Las palabras lacerantes llegaron mucho después. El propio Héctor llegó a emplearlas como quien produce gestos aprendidos, completos ya, sin contenido experiencial propio, como quien aprende a usar un lenguaje técnico (un lenguaje muy ritualizado como es por ejemplo el lenguaje litúrgico) sin que haya correspondencia entre el hablante y lo designado. Héctor aprendió a designar lo ocurrido entre Bernardo y él con palabras que eran como gestos, gesticulaciones medioabstractas, mediojurídicas, medioculpabilizantes. La característica esencial de un gesto es que ya ha sido hecho, dice Sartre. Y añade que no es una operación que inventemos nosotros sino que es una unidad ya constituida, una realidad ya repensada que no incluye la experiencia de quien ejecuta el gesto. Esto solo se cumple verdaderamente en los niños o en las personas muy jóvenes, que copian gestos que han visto ejecutar a otros compañeros o a personas mayores. Las blasfemias o los insultos pronunciados a muy temprana edad son gesticulaciones de este tipo. En cierto modo Héctor aprendió a entender jurídicamente lo ocurrido entre Bernardo y él antes que existencialmente. Entendió que Bernardo había cometido un delito, pero dado que el delito había sido cometido contra el propio Héctor, Héctor tenía la capacidad de perdonarlo o de experimentarlo como un bien a pesar de definirlo a la vez socialmente como un mal. Cuando Himmler animaba a sus oficiales de las SS a ser sobrehumanamente inhumanos por el bien de Alemania estaba borrando lo que tiene de delito el genocidio, en nombre de una ideología que llamaremos, por abreviar, el amor a la patria.
Fue todo ello confuso mientras duró la adolescencia de Héctor. Y todo ello sucedió en un largo recitativo. Bernardo contaba lo sucedido a su víctima, que a su vez no se veía a sí mismo como su víctima sino como cómplice. Una de las argumentaciones características de Bernardo venía a ser esta: tú sabes, Héctor, que después de esto no hay nada. No hay una aclaración posterior a la acción, no hay una explicación en el sentido de que una vez dada una explicación se descansa en lo explicado y aclarado: entre nosotros lo ocurrido no puede ser objeto de ninguna aclaración más allá de la repetición. La aclaración es la repetición de la acción. Por eso los rituales, el canon de la misa por ejemplo, producen una infinita aclaración a base de no corresponder con nada real, no esclarecen nada real, constituyen la realidad reproduciéndola.
Era interesante examinar el carácter de Bernardo a la luz de su pirotecnia verbal. De la misma manera que los fuegos artificiales —las palmeras, las estrellas, los volcanes de colores— irrumpen instantáneamente en la oscuridad de la noche o de la bahía negándola, anegándola de luz para luego deshacerse y retornar el mundo entero a la continuada oscuridad desencantada, así también la pirotecnia verbal de Bernardo producía en el joven Héctor un efecto de instantaneidad lumínica, que al deshacerse le dejaba sumido en la gran melancolía de la noche desapegada, en el relente continuo de la noche carente de símbolos.
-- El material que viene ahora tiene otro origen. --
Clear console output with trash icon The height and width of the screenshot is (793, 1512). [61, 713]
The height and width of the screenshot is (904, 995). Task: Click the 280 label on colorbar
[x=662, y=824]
Por ahí iba Bernardo cuando decía: nosotros nos hemos acostumbrado al realismo y la confusión leyendo los rituales de las misas o de las oraciones, pero no hay nada al fondo, ¿tú sabes lo horrible que es que no haya nada, verdad? Sé que es horrible decírtelo, pero es mi obligación decirte que no hay nada al fondo. ¿Sabes lo único que hay al fondo? Lo que hicimos tú y yo reproducido a través de los siglos en el secreto. Dios con nosotros, pensábamos, y no había Dios, solo estábamos nosotros.